„Nie sądźcie, abyście nie byli sądzeni. Bo takim sądem, jakim sądzicie, i was osądzą; i taką miarą, jaką wy mierzycie, wam odmierzą „– mówi Jezus w dzisiejszej Ewangelii (Mt 7,1-2).
„On kocha miłosierdzie i sprawiedliwy wyrok (…), On każdemu z osobna ukształtował serce, On dostrzega wszystkie ich czyny” – śpiewa Psalmista (Ps 33, 5a; 15).
Proszę Cię, Boże, mój Ojcze i moja Matko, niech Duch, niech Twoja Ruah zmienia moje serce, żebym pamiętała, że miłosierdzie jest przed sprawiedliwością, a „sprawiedliwie” wcale nie oznacza „po równo”.
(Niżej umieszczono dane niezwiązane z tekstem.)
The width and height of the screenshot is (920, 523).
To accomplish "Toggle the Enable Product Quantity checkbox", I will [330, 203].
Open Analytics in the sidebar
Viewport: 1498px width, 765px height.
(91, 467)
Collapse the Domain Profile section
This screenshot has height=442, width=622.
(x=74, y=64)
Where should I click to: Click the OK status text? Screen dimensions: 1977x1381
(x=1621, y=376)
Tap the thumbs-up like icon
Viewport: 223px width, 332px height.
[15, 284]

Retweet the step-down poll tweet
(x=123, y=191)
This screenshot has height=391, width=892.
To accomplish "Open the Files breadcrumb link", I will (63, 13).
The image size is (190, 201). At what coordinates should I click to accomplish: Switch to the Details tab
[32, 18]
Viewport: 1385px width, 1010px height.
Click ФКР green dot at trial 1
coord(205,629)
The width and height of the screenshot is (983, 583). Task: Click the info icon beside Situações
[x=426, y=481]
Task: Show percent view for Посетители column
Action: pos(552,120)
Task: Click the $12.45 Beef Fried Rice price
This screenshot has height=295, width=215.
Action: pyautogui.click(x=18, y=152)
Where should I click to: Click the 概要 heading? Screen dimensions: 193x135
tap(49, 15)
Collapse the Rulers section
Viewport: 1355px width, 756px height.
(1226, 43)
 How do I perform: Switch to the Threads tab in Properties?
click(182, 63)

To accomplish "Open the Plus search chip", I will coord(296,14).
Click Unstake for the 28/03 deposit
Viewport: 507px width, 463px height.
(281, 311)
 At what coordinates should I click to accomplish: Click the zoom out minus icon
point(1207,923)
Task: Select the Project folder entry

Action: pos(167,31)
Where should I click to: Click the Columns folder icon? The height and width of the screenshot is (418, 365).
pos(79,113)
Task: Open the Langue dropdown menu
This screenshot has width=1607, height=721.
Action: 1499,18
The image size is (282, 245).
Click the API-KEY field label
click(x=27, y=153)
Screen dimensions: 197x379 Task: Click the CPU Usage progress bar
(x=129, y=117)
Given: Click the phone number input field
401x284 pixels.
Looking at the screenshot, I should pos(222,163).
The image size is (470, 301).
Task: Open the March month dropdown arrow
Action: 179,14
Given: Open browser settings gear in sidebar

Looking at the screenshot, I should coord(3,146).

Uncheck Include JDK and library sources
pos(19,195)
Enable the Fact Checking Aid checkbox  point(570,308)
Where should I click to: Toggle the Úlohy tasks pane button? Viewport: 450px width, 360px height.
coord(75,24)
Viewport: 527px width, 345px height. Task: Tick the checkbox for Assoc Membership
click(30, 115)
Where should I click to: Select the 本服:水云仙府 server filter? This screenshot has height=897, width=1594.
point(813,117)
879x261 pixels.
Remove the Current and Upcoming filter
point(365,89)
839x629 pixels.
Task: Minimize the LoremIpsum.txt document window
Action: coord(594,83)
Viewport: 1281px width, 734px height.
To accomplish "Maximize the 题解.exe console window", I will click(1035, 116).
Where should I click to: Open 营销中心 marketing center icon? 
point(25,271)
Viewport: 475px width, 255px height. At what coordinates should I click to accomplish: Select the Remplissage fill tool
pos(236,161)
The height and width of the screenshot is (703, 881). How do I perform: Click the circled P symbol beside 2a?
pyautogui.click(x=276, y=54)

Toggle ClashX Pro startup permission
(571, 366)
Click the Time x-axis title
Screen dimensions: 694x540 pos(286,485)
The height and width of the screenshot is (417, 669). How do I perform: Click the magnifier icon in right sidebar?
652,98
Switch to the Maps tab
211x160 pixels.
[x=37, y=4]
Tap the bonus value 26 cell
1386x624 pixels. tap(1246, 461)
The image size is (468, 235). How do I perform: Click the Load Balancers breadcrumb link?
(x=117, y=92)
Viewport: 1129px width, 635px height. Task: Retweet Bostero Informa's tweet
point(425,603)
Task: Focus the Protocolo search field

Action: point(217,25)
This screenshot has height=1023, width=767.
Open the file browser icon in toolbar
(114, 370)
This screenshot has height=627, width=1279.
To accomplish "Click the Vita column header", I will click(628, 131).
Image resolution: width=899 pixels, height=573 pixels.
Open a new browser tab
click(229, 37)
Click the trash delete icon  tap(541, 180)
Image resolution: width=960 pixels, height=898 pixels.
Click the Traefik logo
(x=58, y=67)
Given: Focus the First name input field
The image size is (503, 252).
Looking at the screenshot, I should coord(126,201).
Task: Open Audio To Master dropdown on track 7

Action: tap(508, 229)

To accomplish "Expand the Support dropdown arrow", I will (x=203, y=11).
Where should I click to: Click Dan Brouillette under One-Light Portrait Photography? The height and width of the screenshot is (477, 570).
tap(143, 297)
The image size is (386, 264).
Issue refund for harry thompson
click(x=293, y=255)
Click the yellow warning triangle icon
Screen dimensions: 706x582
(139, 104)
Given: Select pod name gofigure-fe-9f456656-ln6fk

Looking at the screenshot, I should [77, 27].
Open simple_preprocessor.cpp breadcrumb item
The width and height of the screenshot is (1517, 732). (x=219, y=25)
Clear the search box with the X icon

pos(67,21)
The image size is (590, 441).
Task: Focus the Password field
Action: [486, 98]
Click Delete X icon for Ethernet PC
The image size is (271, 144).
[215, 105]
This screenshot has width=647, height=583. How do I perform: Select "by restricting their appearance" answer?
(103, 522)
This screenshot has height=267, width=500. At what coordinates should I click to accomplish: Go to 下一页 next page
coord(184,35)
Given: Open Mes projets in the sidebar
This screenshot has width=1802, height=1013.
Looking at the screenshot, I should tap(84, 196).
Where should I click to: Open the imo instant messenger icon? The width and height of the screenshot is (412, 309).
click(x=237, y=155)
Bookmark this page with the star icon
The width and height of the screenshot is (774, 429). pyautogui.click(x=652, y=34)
Pozwól mi pamiętać i rozumieć sercem, że to TY, a nie ja, znasz prawdziwą naturę każdego człowieka i że ostateczny osąd czynów należy tylko do Ciebie. Nie pozwól jednak, abym robiła z tego wymówkę dla przymykania oczu na krzywdę moich Sióstr i Braci, dla pozwalania, aby inni (i ja też) ich oceniali i poniżali, nazywali obelżywie i obraźliwie – ze względu na to, że nie rozumiemy, jak w swojej Miłości i Mądrości ich pięknie każdą i każdego inaczej stworzyłeś.